HUPD spokesperson Steven G. Catalano said that the department investigates all infractions of HUPD policy once it becomes aware. A report is presented to the chief, who decides the specific terms of discipline on a case-by-case basis.
Female officers said that they feel mistreated. One compared working at HUPD to being in an abusive relationship.
At least five female officers have voiced concerns about gender discrimination to Harvard administrators and union leaders, filed complaints with MCAD, or sued the University over the past three decades.
“No matter what we do we have to keep taking it, and keep taking it, and keep taking it, because at the end of the day, we need to pay the bills,” one female officer said.
One recent incident, in particular, crystallized the problems women face at HUPD, officers said.
On Jan. 8, HUPD terminated officer Corina F. Maher, who sustained a serious ear injury after sergeant and range instructor Charles P. Hanson negligently fired his weapon at a HUPD gun range, according to an incident report written by Maher that is available to officers on an internal HUPD database.
Several officers familiar with the situation accused the department of not adequately investigating the negligent firing partially because Maher is a woman.
Maher’s injury ultimately rendered her unable to work, and as a result she took a medical leave.
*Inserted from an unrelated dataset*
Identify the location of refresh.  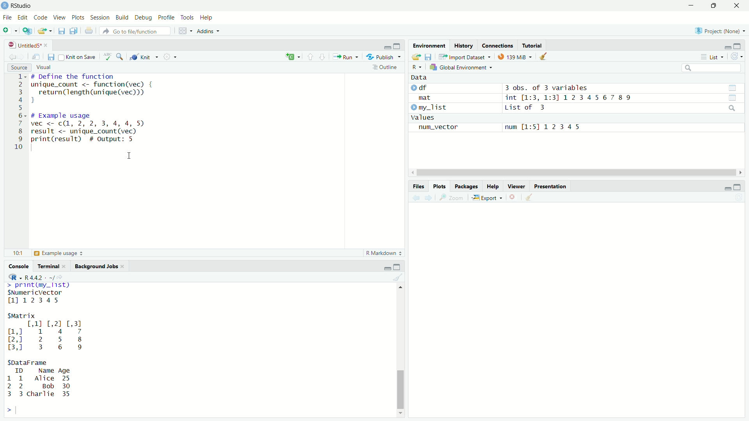
(737, 57). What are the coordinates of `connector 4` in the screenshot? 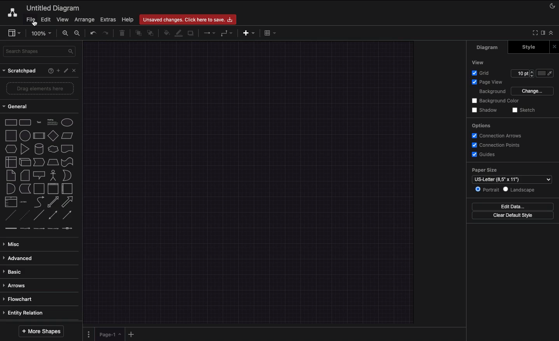 It's located at (54, 228).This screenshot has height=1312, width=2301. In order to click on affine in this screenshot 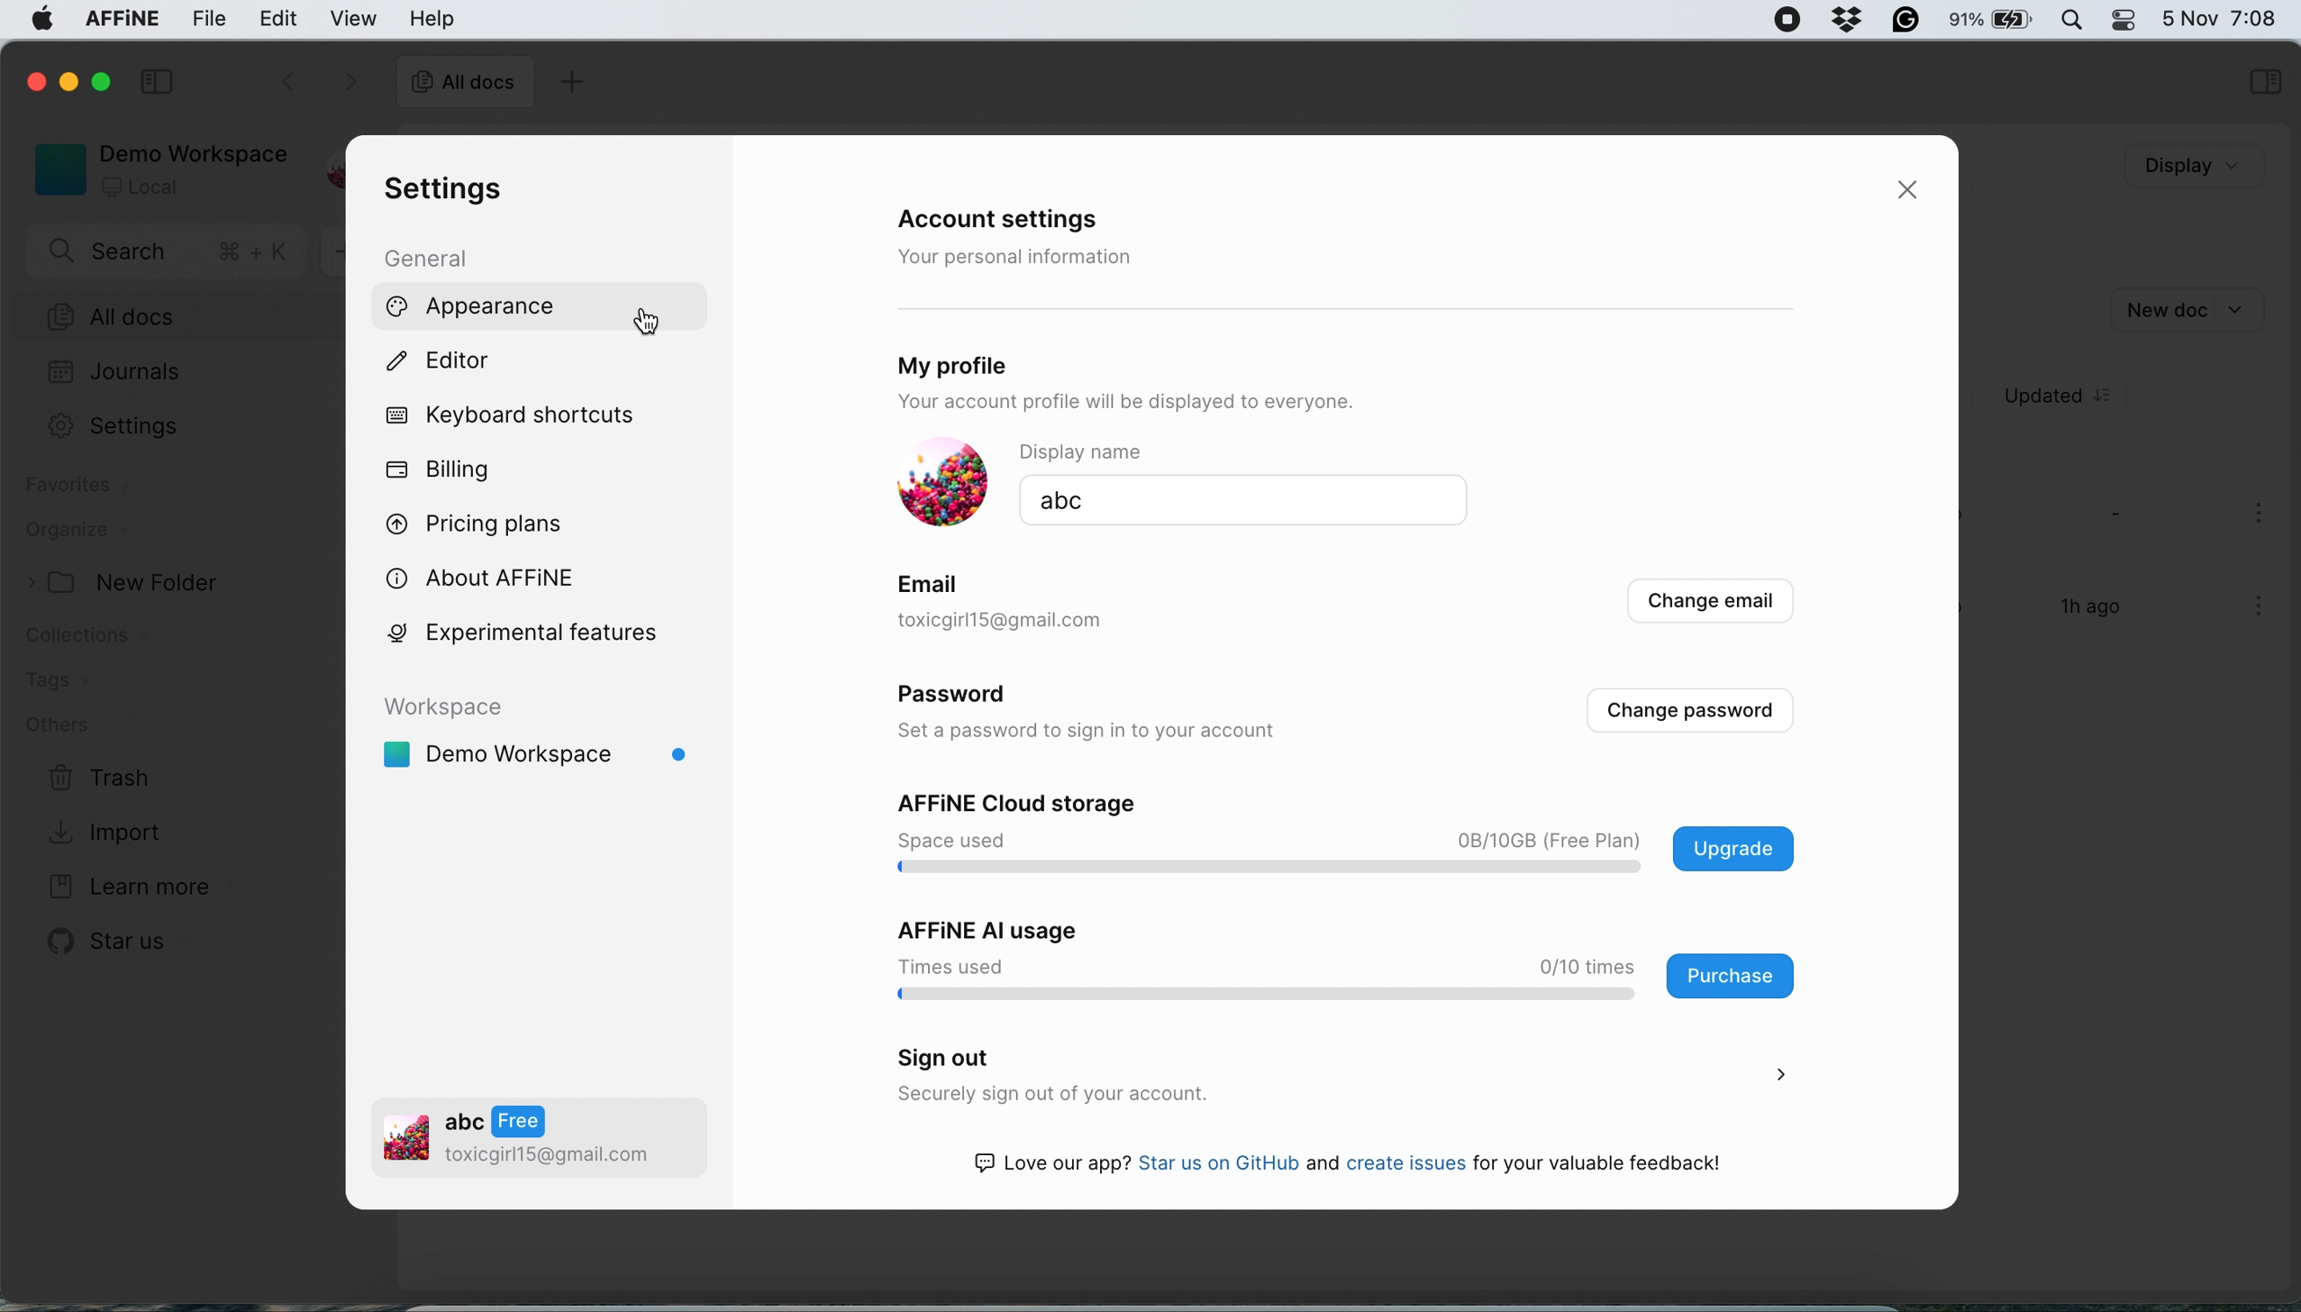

Roughly six months after Maher went on medical leave, several officers said, Harvard fired Maher in accordance with University policy stating the right to terminate an employee who has been on medical leave for at least half a year.
Five officers said that in recent years, however, the department did not terminate several male officers who had been out on medical leave for longer than six months.
Title IX coordinator for Harvard Human Resources and HUPD Maria Mejia said the University’s central human resources office decides whether to enforce the six-month guideline on a case-by-case basis.
“[It] depends on a gamut of issues, including staffing and operational needs at the time or uncertainty of return to work,” she said.
Officers said Riley shows favoritism to employees who demonstrate loyalty while he ignores those inside the department who voice concerns about racism and sexism.
Interviewed officers alleged that Riley has promoted a broader culture at the department that allows for discriminatory behavior.
When Riley joined the department, he made a series of changes that officers alleged enabled him to gain greater control over hiring and promotions. Several officers said Riley grants favored deputies the privilege of using “take-home” cars, which come with Harvard-funded gas cards and insurance.
Four officers confirmed that the department has roughly 20 take-home vehicles. By comparison, MIT's police department has just one. Northeastern’s police department has two. Under the previous HUPD chief, the department had fewer than five take-home cars, according to officers familiar with the situation.
Officers accused prominent Harvard administrators of knowing about the department’s issues, but not taking strong action.
Many officers interviewed said University administrators outside of the department have long been aware of issues with Riley’s leadership but have failed to take sufficient action.
On several occasions, officers have brought their concerns directly to top Harvard officials, including Dean of the Faculty of Arts and Sciences Claudine Gay, Senior Advisor to the President John S. Wilson, and ombudsman Lydia L. Cummings.
Wilson also had a meeting with Riley and Executive Vice President Katie N. Lapp regarding “climate issues” at HUPD, according to an email obtained by The Crimson. Lapp wrote in an emailed response to HUPD officers’ allegations that she believes the department and Riley play a vital role on campus.
Harvard spokesperson Jonathan L. Swain declined to comment on the specific allegations brought to light by The Crimson’s investigation, writing in an email that the University does not comment on individual personnel matters.